Er ergriff meine Hand und drückte sie.

»Nein, ich habe nicht die Wahrheit gesagt, als ich behauptete, daß ich das Vergangene nicht beklage. Nein! Ich beklage jene vergangene Liebe, die nicht mehr ist und nicht mehr sein kann, und weine um sie, daß sie nicht mehr ist! Wer die Schuld trägt, weiß ich nicht. Es ist uns eine Liebe geblieben, aber nicht dieselbe. Ihre Stelle ist geblieben, sie aber siecht in Krankheit dahin. Sie besitzt nicht mehr die Kraft und Frische von ehemals. Erinnerung ist geblieben, Dankbarkeit, aber . . .«

»Sprich nicht so«, unterbrach ich ihn. »Laß alles wieder sein wie früher. Es kann ja sein, nicht wahr?« fragte ich und sah ihm in die Augen. Aber seine Augen waren klar und blickten ruhig ohne jede Zurückhaltung in die meinigen.

Schon während ich sprach, fühlte ich, daß, was ich wünschte und von ihm erbat, unmöglich war. Er lächelte mit einem ruhigen, sanften und, wie es mir schien, greisenhaften Lächeln.

»Wie jung du noch bist – wie alt ich bin!« sagte er. »Was du suchst, ist nicht mehr in mir. Wir wollen uns nicht mehr täuschen«, fügte er hinzu und lächelte noch immer in derselben Weise.

Ich stand schweigend neben ihm, und mein Herz wurde ruhiger.

»Wir wollen nicht versuchen, das frühere Leben zu wiederholen«, fuhr er fort, »wollen uns nicht selbst belügen! Gott sei Dank, daß die alte Unruhe, die alten Aufregungen vorüber sind. Wir haben uns nicht mehr aufzuregen, haben nichts mehr zu suchen. Wir haben schon gefunden, und es ist Glück genug auf unser Teil gefallen. Jetzt müssen wir uns bestreben, diesem den Weg zu bahnen«, fügte er hinzu, indem er auf den kleinen Wanni zeigte, mit dem die Wärterin an der Terrassentür erschien. »So ist es, mein liebes Herz!« schloß er, indem er meinen Kopf an sich zog und küßte. Aber es war nicht der Kuß eines Liebenden, sondern der eines alten Freundes.

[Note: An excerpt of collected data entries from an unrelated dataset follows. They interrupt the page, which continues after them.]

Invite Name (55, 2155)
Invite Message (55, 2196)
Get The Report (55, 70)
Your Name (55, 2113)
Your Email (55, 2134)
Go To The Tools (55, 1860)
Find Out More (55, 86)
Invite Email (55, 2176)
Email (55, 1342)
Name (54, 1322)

Und aus dem Garten strömte immer stärker und süßer die duftende Abendfrische herauf. Immer feierlicher wurden die Töne und das Schweigen, immer häufiger zündete sich am Himmel ein Stern nach dem anderen an. Ich blickte auf Sergej, und plötzlich wurde mir leichter zumute. Es war, als hätte man mich von jenem kranken Seelennerv befreit, der mir so viele Schmerzen verursachte. Deutlich und klar verstand ich plötzlich, daß die Empfindungen jener Zeit unwiderruflich dahin waren wie die Zeit selbst, und daß es nicht nur unmöglich war, sie jetzt zurückzurufen, sondern daß das nur noch Schmerzen und Unruhe bringen würde. Vorbei! Vorbei! Und war denn wirklich die Zeit so schön, die mir so glücklich erschien und die schon lange, lange dahingeschwunden war?

»Es ist Zeit, Tee zu trinken«, sagte er, und wir gingen zusammen ins Zimmer. In der Tür traf ich wieder die Wärterin mit Wanni. Ich nahm den Kleinen auf den Arm, deckte seine nackten roten Füßchen zu, drückte ihn an mich und küßte ihn, indem ich ihn kaum mit den Lippen berührte. Wie im Schlaf bewegte er die Händchen mit den ausgespreizten, gerunzelten Fingern, öffnete blinzelnd die Äugelchen und sah umher, als ob er etwas suche oder sich auf etwas besänne. Dann blieben diese Augen auf mir ruhen. Ein Funken des Bewußtseins blitzte in ihnen auf, die vollen Lippen zogen sich zusammen und öffneten sich zu einem Lächeln. Mein, mein, mein! dachte ich, und ein Wonneschauer durchbebte meine Glieder, indem ich ihn an mich drückte. Ich mußte mich beherrschen, um ihm nicht wehe zu tun, und fing an, seine kalten Füßchen, seinen Körper, seine Händchen, sein kaum mit Haaren bewachsenes Köpfchen zu küssen.

Mein Mann trat auf mich zu. Ich bedeckte das Gesicht des Kindes und deckte es dann schnell wieder auf.

»Iwan Sergeitsch«, sagte mein Mann, indem er das Unterkinn des Kleinen mit den Fingern berührte. Aber ich deckte Iwan Sergeitsch rasch wieder zu; niemand außer mir sollte ihn lange ansehen. Dann blickte ich zu Sergej Michailowitsch auf. Seine Augen lachten, während sie in die meinigen sahen, und zum erstenmal seit langer Zeit war es mir lieb und wohltuend, in seine Augen zu schauen.

*

Von diesem Tage an war mein Liebesroman mit meinem Manne zu Ende.

Das alte Gefühl wurde zu teueren, unwiederbringlichen Erinnerungen, und ein neues Gefühl der Liebe für meine Kinder und für den Vater meiner Kinder legte den Grund jenes anderen, ebenfalls glücklichen, aber in ganz anderer Weise glücklichen Lebens, das ich bis zu diesem Augenblicke noch nicht zu Ende gelebt habe.